• TASK STATEMENT:
Read through the records below and copy each line that uses the word "computer".

RECORDS TO USE: Begin

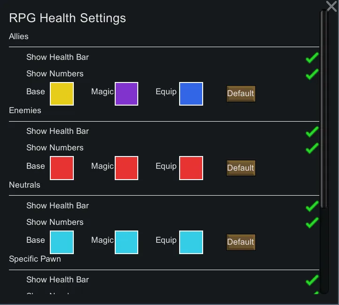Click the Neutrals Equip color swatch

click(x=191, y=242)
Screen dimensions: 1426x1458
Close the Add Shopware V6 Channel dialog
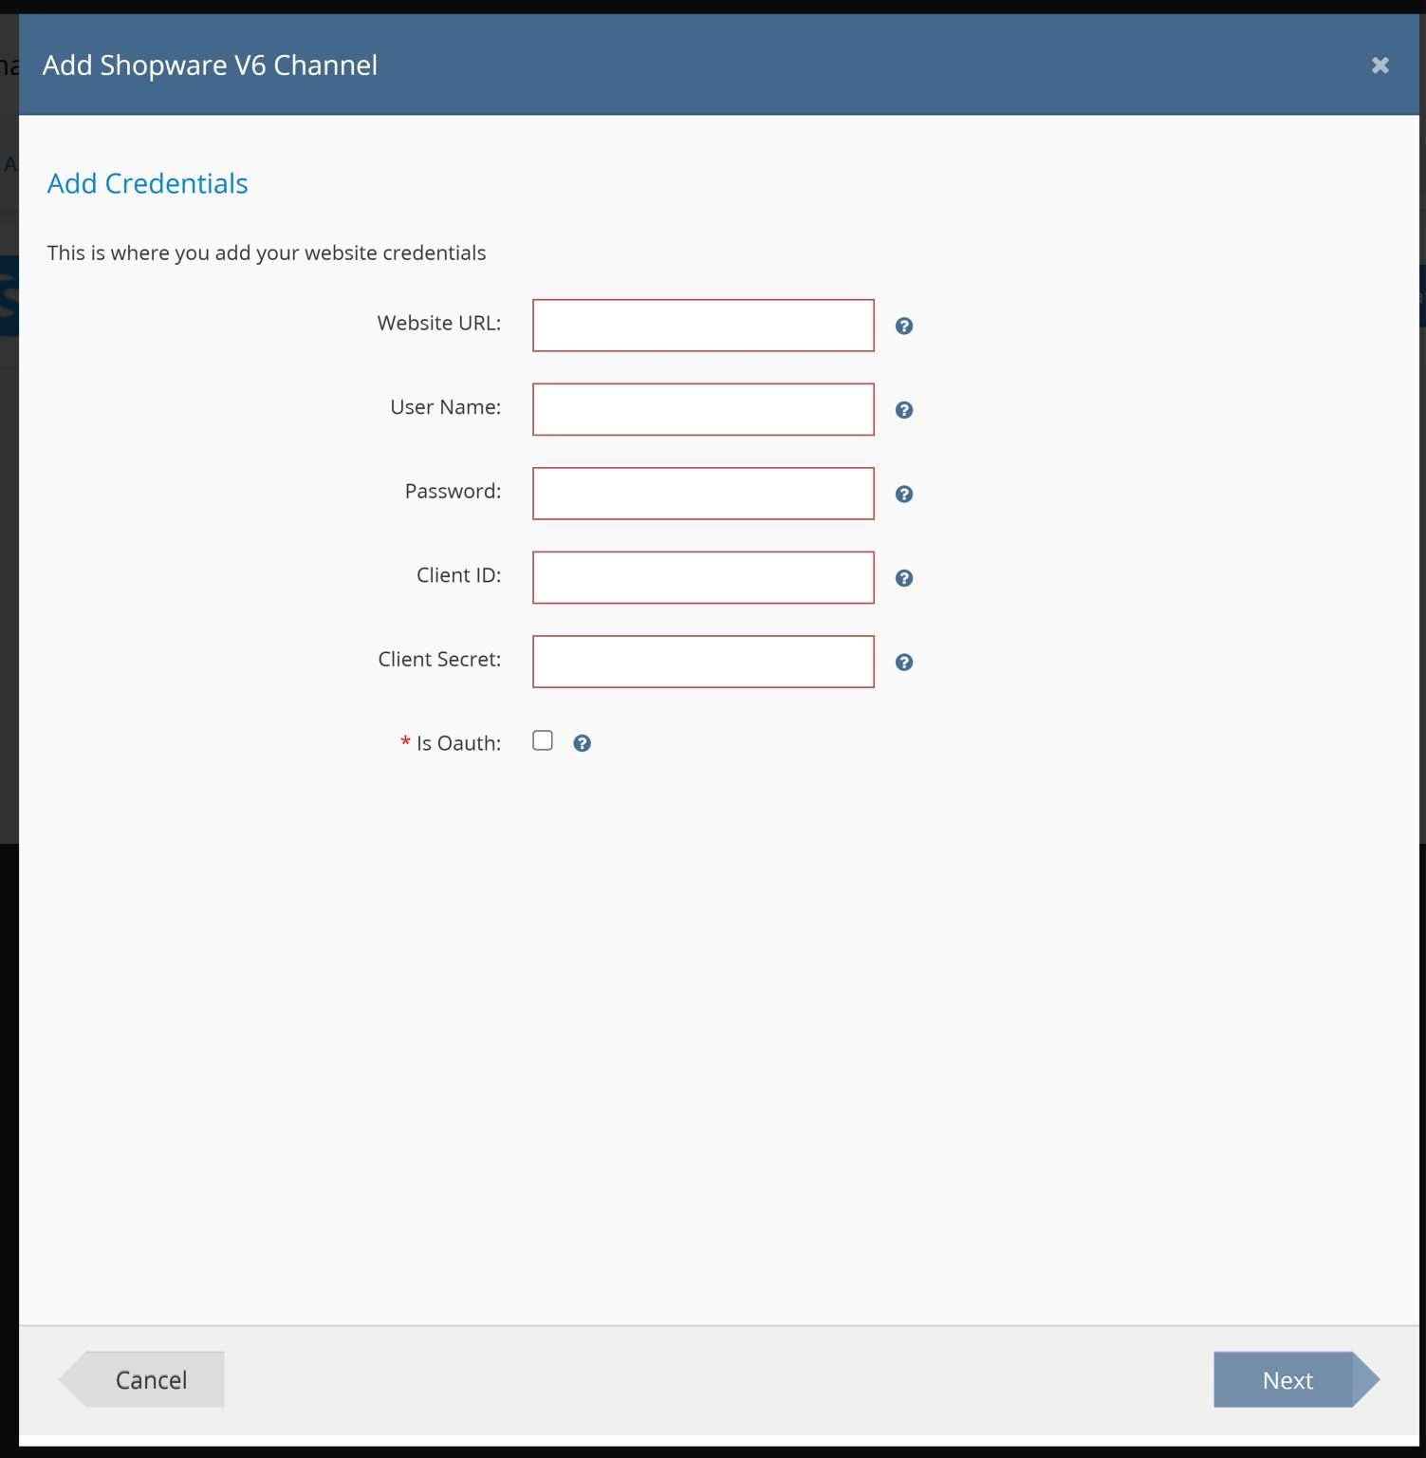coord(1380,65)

RECORDS TO USE: End
RECORDS TO USE: Begin

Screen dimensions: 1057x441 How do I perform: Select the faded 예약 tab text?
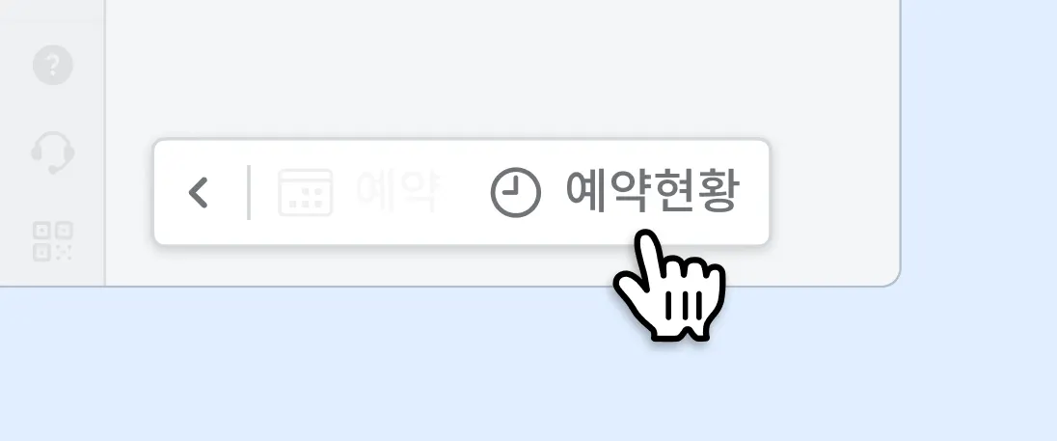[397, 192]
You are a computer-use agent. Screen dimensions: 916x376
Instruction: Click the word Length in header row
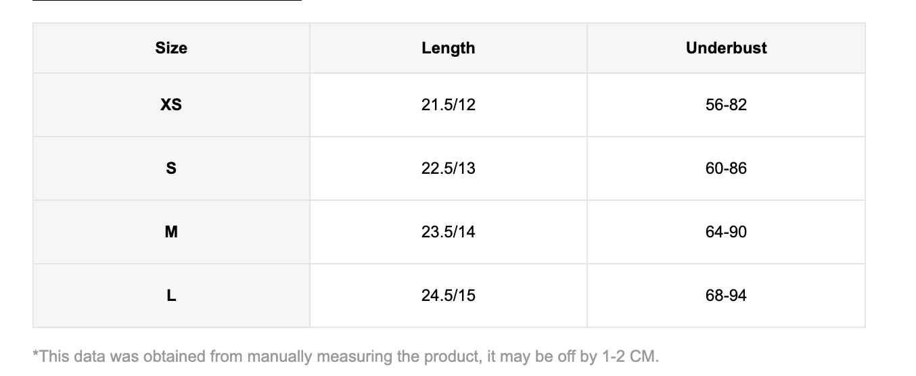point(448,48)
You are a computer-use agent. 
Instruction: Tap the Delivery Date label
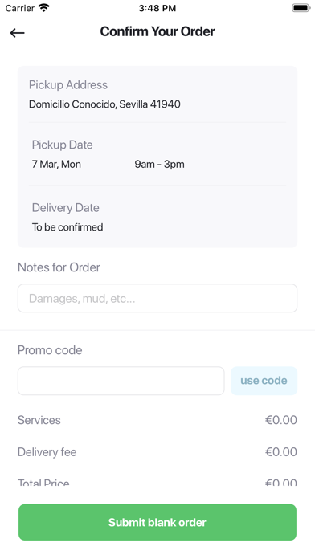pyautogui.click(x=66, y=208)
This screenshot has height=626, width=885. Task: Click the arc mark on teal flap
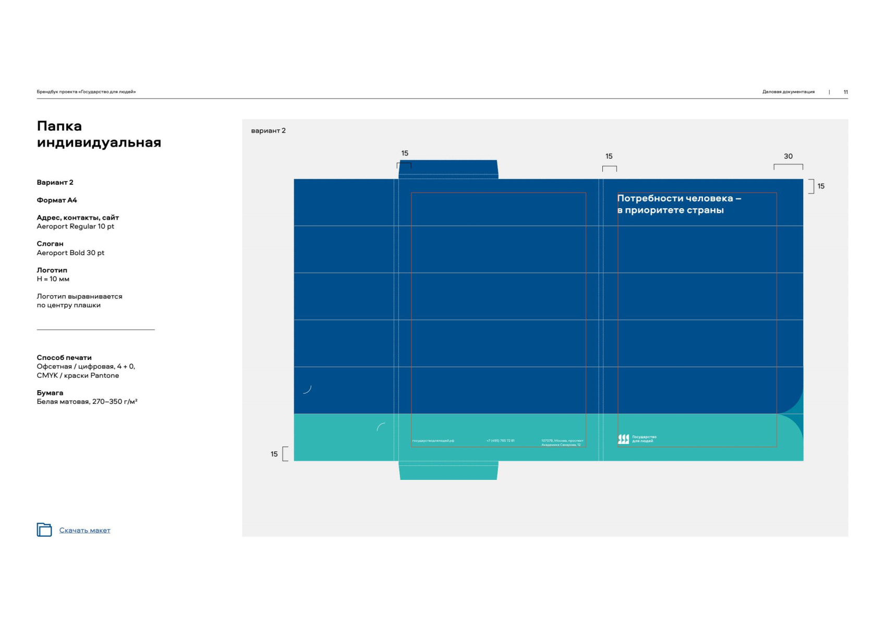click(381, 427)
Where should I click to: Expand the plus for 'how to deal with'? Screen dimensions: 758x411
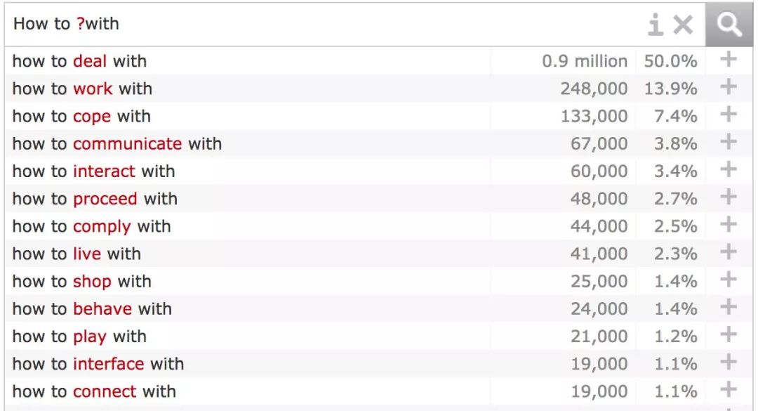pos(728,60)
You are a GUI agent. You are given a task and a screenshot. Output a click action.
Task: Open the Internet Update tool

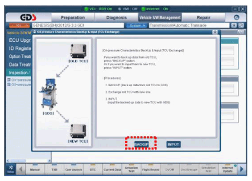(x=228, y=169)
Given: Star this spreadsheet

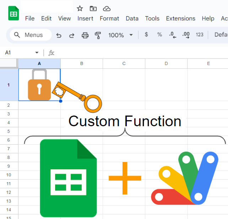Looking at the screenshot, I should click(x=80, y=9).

RECORDS TO USE: End
RECORDS TO USE: Begin

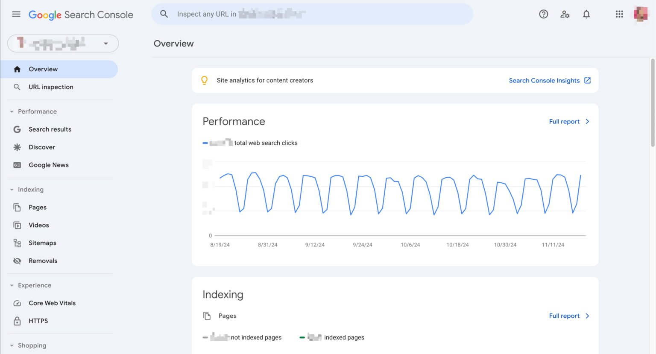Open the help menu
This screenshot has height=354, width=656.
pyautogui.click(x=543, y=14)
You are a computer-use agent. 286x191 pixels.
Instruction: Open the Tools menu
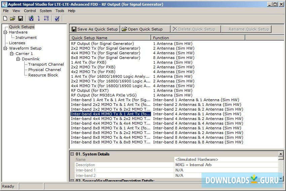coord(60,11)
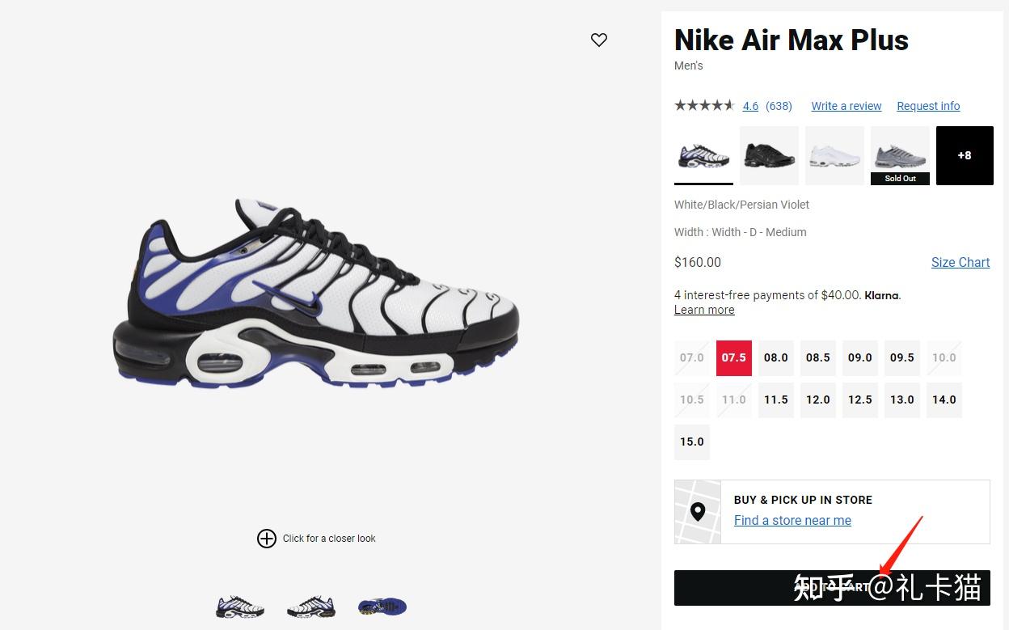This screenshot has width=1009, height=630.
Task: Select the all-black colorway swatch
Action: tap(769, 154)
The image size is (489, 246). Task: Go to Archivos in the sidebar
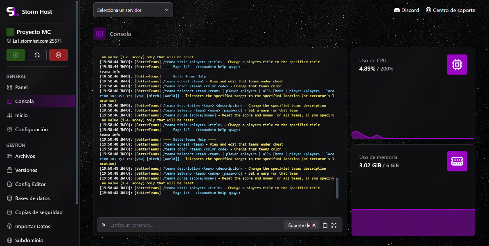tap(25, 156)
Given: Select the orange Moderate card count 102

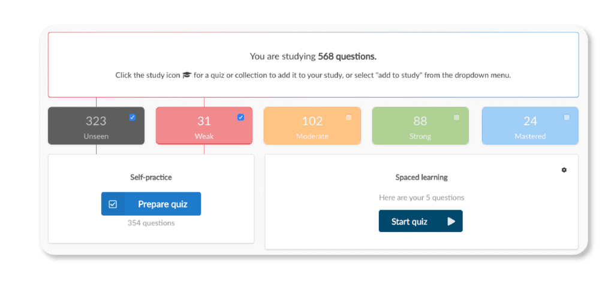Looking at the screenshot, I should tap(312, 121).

RECORDS TO USE: End

• WRITTEN RESPONSE:
You are a computer-use agent. Screen dimensions: 916x376
You are a computer-use agent. 
You are a computer-use agent. 286x191 pixels.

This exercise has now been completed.